(cross-post Experiment, Three)
Mapping the Mal Web, Revisited (McAfee, June 4).
A new security report from McAfee has just been released on the spread of malicious web sites among different TLDs. Very informative and detailed, the report integrates last year report. Some of the key findings:
- .ro (Romania) and .ru (Russia) are the most risky European TLDs, i.e., the probability of finding a malicious web site is higher if surfing one of those TLDs.
- Risk related to .biz (business) and .cn (China) is also increasing (if compared to last year)
- .it (Italy) has worsened, but is still “a safe place”
- .hk (Hong Kong) is the riskiest TLDs
The “Hong Kong” case, in particular, is worth a closer attention:
Bonnie Chun, an official [from the .hk] TLD, acknowledged that they had made some decisions that inadvertently encouraged the scammers:
1 . “We enhanced our domain registration online process thus making it more user-friendly. Instances include the capability for registering several domains at one time, auto-copying of administrative contact to technical contact and billing contact, etc. Phishers usually registered eight or more domains at one time.

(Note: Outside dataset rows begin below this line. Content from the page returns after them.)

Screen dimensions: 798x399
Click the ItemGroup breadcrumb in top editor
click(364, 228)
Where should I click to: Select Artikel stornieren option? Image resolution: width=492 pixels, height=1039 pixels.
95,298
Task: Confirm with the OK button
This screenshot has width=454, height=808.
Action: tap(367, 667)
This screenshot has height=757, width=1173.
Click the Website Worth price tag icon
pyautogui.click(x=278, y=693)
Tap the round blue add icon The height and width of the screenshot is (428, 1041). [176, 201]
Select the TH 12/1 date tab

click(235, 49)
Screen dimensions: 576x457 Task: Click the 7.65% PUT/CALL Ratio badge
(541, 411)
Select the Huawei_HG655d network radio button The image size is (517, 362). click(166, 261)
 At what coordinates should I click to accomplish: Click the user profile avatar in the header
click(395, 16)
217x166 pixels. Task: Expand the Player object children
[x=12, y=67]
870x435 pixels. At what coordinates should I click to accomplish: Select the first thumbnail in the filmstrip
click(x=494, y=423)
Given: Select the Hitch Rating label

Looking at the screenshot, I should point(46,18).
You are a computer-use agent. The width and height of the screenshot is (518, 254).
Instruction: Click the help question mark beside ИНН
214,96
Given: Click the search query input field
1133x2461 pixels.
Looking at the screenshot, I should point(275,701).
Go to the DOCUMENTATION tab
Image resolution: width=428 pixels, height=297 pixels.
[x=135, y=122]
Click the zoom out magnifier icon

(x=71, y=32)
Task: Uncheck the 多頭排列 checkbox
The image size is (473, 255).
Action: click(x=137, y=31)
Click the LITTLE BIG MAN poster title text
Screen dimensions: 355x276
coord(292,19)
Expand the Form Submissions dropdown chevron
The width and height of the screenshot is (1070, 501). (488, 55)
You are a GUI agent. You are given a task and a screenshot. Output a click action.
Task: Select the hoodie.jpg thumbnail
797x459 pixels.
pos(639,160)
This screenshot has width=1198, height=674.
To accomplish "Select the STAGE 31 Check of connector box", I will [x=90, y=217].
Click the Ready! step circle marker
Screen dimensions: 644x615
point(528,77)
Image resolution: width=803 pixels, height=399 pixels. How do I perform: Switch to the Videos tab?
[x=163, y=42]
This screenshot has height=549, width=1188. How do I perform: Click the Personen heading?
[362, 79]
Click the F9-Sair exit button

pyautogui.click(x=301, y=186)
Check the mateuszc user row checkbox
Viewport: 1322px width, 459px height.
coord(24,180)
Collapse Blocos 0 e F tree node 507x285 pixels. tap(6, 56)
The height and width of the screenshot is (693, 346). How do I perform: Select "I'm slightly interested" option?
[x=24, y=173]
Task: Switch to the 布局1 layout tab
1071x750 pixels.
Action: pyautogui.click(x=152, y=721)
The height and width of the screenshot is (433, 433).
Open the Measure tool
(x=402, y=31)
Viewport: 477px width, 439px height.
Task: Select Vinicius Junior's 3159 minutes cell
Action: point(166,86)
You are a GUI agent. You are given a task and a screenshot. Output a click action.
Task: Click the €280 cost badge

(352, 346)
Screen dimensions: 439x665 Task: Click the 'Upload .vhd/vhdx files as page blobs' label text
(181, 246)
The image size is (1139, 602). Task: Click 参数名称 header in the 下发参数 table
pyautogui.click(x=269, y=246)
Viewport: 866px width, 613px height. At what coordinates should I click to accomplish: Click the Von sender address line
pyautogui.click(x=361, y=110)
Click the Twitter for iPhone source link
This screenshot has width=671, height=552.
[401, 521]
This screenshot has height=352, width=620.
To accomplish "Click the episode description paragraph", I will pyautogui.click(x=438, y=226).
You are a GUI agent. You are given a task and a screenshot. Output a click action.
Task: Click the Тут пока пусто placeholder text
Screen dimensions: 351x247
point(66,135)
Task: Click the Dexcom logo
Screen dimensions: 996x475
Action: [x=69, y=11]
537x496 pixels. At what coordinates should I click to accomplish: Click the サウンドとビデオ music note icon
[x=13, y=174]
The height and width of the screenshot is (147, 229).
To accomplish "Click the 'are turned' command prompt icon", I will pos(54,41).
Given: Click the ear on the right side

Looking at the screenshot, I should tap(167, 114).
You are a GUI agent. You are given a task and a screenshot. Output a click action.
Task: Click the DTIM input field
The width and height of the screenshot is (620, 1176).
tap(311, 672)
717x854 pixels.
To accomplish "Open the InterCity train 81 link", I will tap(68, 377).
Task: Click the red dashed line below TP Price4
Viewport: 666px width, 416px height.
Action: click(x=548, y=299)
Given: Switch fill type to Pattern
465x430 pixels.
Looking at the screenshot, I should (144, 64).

2 . We offered great domain registration discounts, such as buy-one, get-two domains.
3 . Our overseas service partners promoted .hk domains in overseas markets.”
In a previous post I talked about the recent increased phishing activity in the .uk registry, which, in that particular case, has taken advantage from Nominet’s automatic registration process.
Other country, other problem: the .it registry will implement automatic registration procedures by the end of the year; and I read, a couple of weeks ago on Swartzy’s blog, that the IIT/CNR is also launching an advertisement campaign for .it domains.
I am curious to see if, in analogy to what happened in Hong Kong, we will see an increase of the malicious activity in the .it TLD.